Bemerkenswert ist, dass bei der Entwicklung des Arbeitsmarkts Coronakrisen-Phänomene eine Rolle spielen, die zunächst gar nicht auf dem "Schirm" waren. Sollte zum Beispiel umgesetzt werden, etwas das etwa Facebook-Chef Zuckerberg propagiert, dass Konzerne ihre Arbeitsplätze verstärkt auf Homeoffice verlagern, so müssen Restaurants und Geschäfte Einbußen fürchten.
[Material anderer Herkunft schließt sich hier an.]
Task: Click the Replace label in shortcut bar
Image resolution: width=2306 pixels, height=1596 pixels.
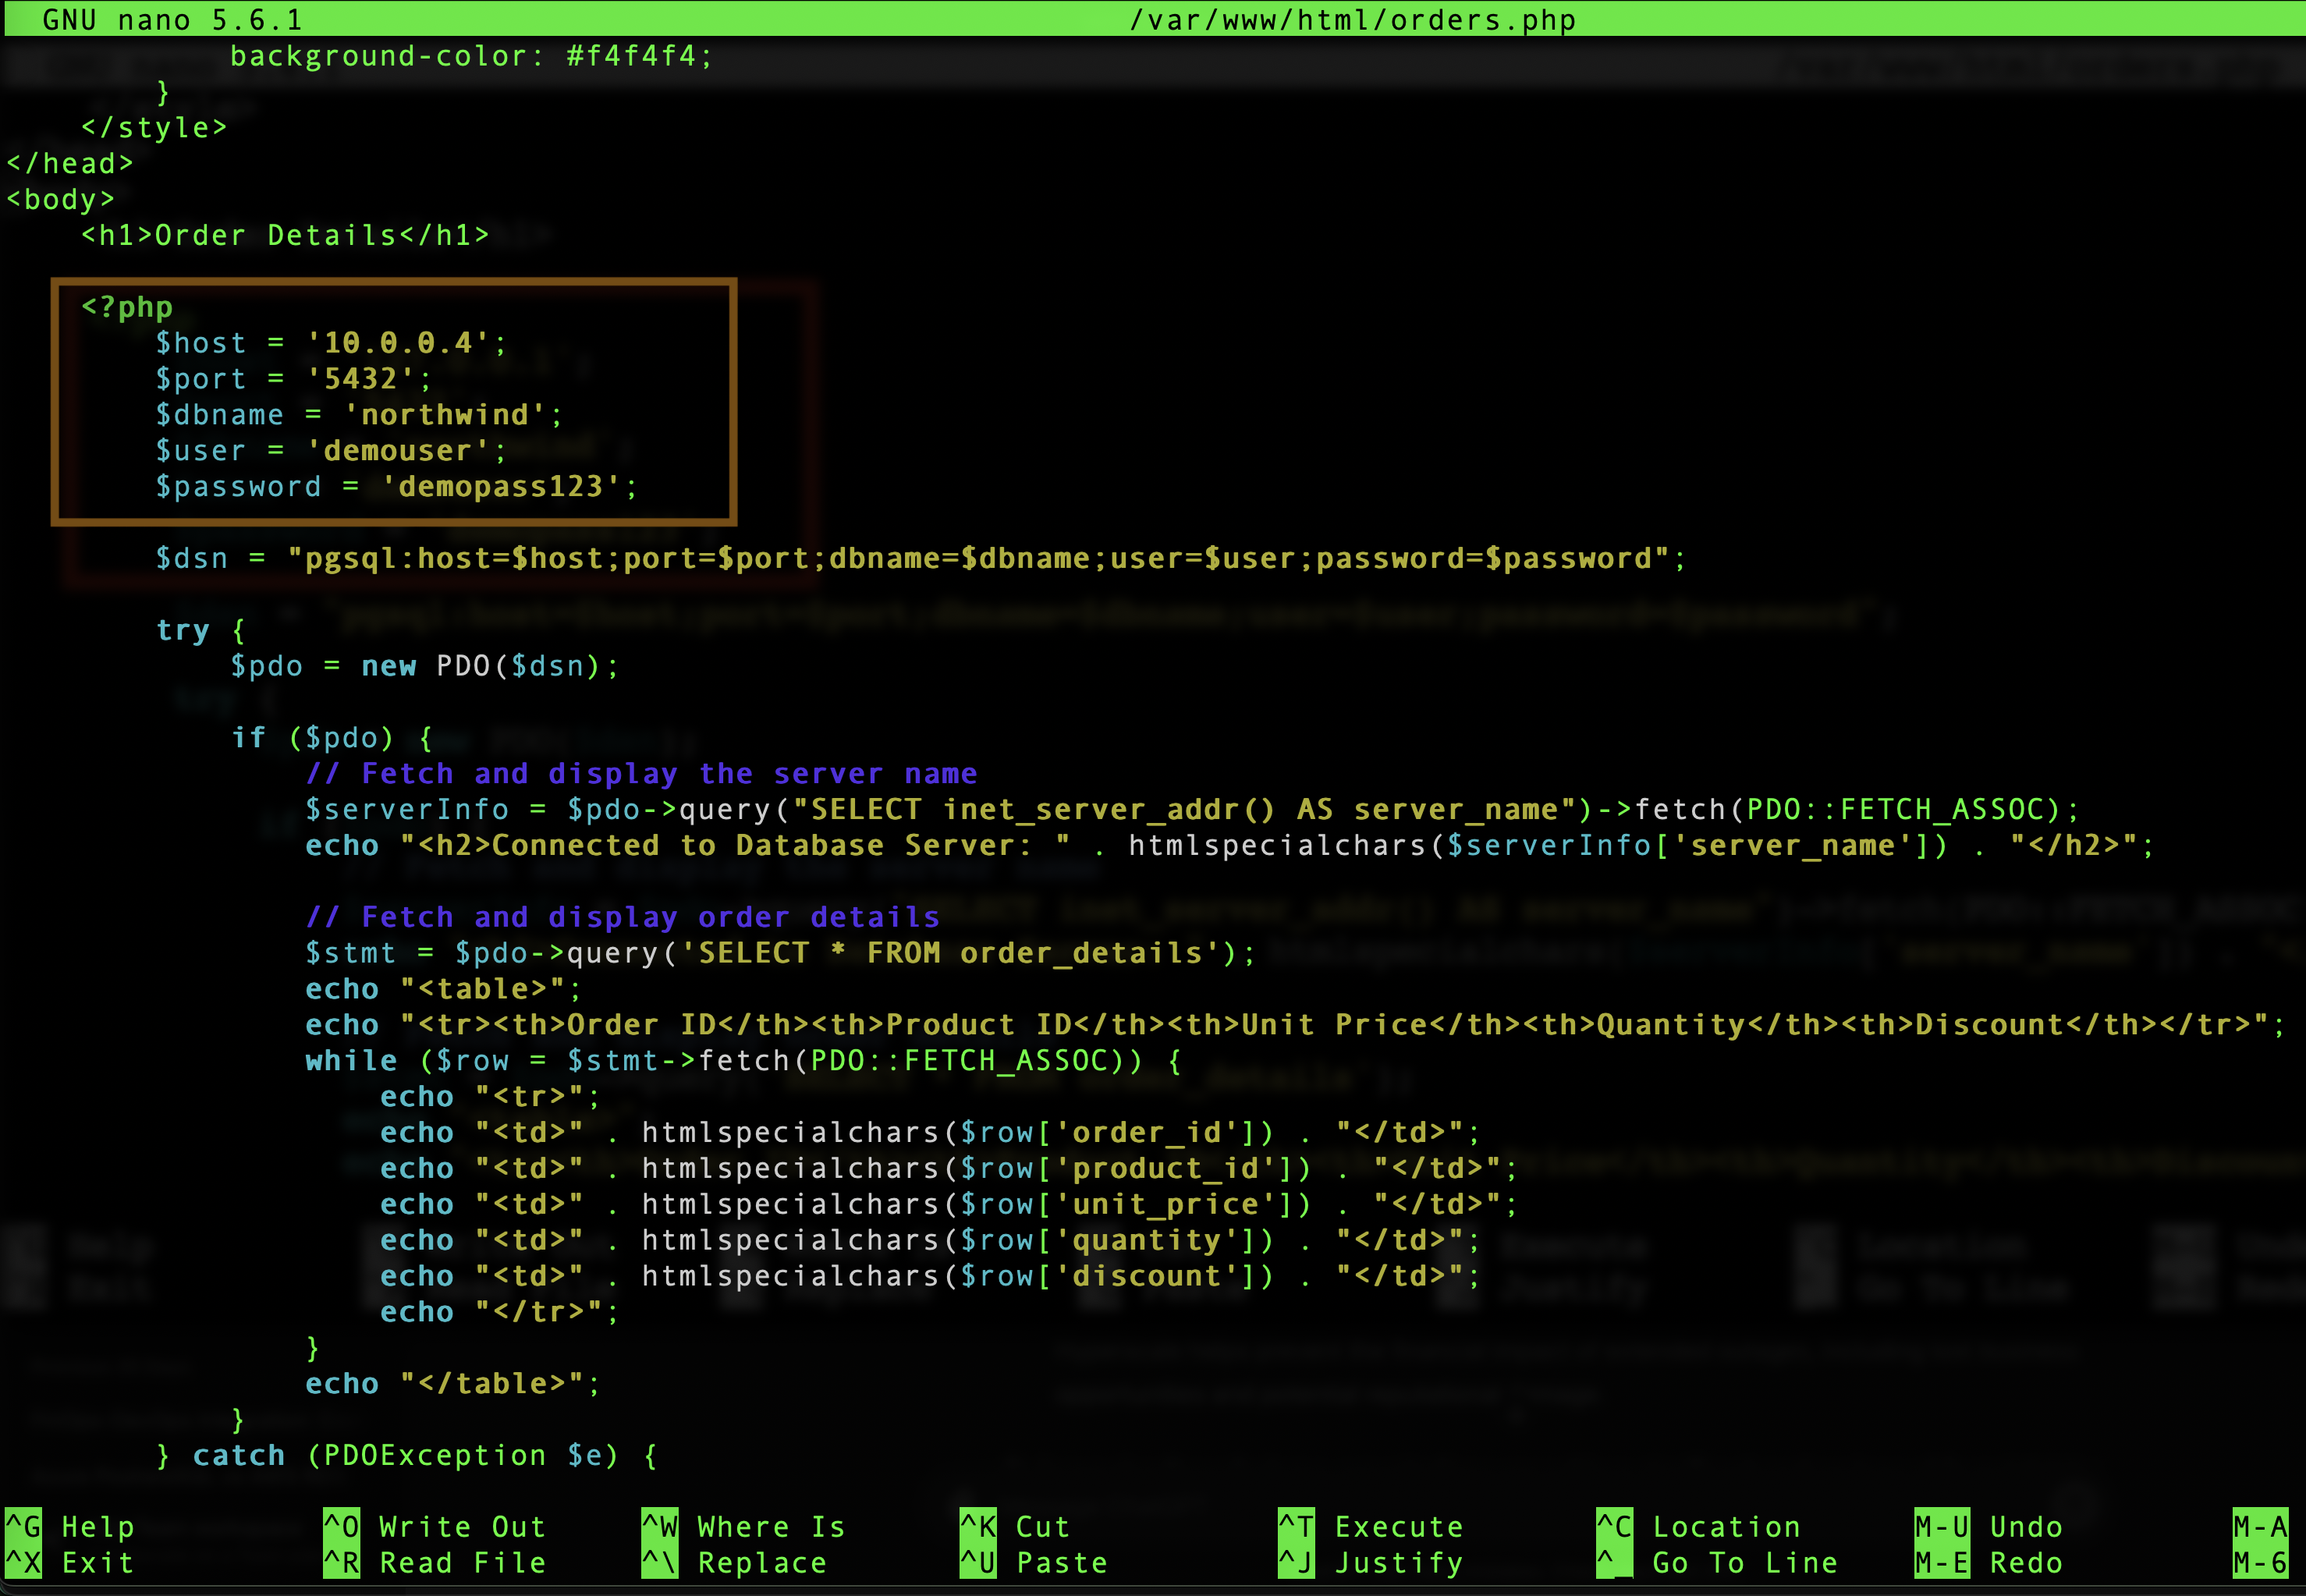Action: (x=762, y=1562)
Restaurants und Geschäfte in der Nähe der Konzerne, die bislang von deren Kundschaft profitieren.

Auch aus der Kultur, Kino, Theater, Konzerte kommen Ängste: So rasch wird der Betrieb wieder zur "alten Normalität" zurückfinden. "Die Wirtschaft, die ein Comeback schafft, wird ziemlich anders aussehen, als die, die runtergefahren wurde", schreibt die New York Times. Wenn die Regeln zur sozialen Distanz die "neue Normalität" prägen, dann wird es weniger Restaurantbesucher geben, weniger Kunden für den Einzelhandel, für Veranstaltungen und für die Fluglinien.

Auch die Industrieproduktion in der EU erlebt einen historischen Einbruch, wie bei Makroskop genauer aufgeschlüsselt wird. Im März ist demnach die Produktion um minus 11,7 Prozent abgestürzt, für April werden deutlich schlimmere Zahlen erwartet.

Corona hat im März das Herz der europäischen Wirtschaft, die Industrieproduktion, schwer getroffen. Doch das ist erst der Anfang. Auch April und Mai werden angesichts heruntergefahrener Produktionen und gerissener Liefer- und Wertschöpfungsketten – nicht nur in der Auto- und Kraftfahrzeugindustrie und ihrer Zuliefererbetriebe – dramatische Zahlen liefern und aus dieser Krise die größte seit der Depression der Vorkriegszeit machen. 120 Milliarden Euro haben die Ausgangsbeschränkungen in Frankreich ("Confinement") gekostet, rechnet Le Monde heute vor. Im Zentrum des Artikels steht die Befürchtung, dass die Hoffnungen auf eine wirtschaftliche Erholung nur teilweise erfüllt werden und sich die Beschäftigungslage verdüstert. Es wird Pleiten geben und Entlassungen, kündigte Wirtschaftsminister Le Maire an. Der Artikel spricht gar von "Wellen an Pleiten und Entlassungen". Als besonders gefährdete Branchen wird der Flugzeugbau, die Autoindustrie, von deren Produktion viele Zulieferer abhängigen, sowie die Stahlindustrie und der Tourismus genannt. Der Staat könne nicht alle retten, heißt es am Ende des Artikels.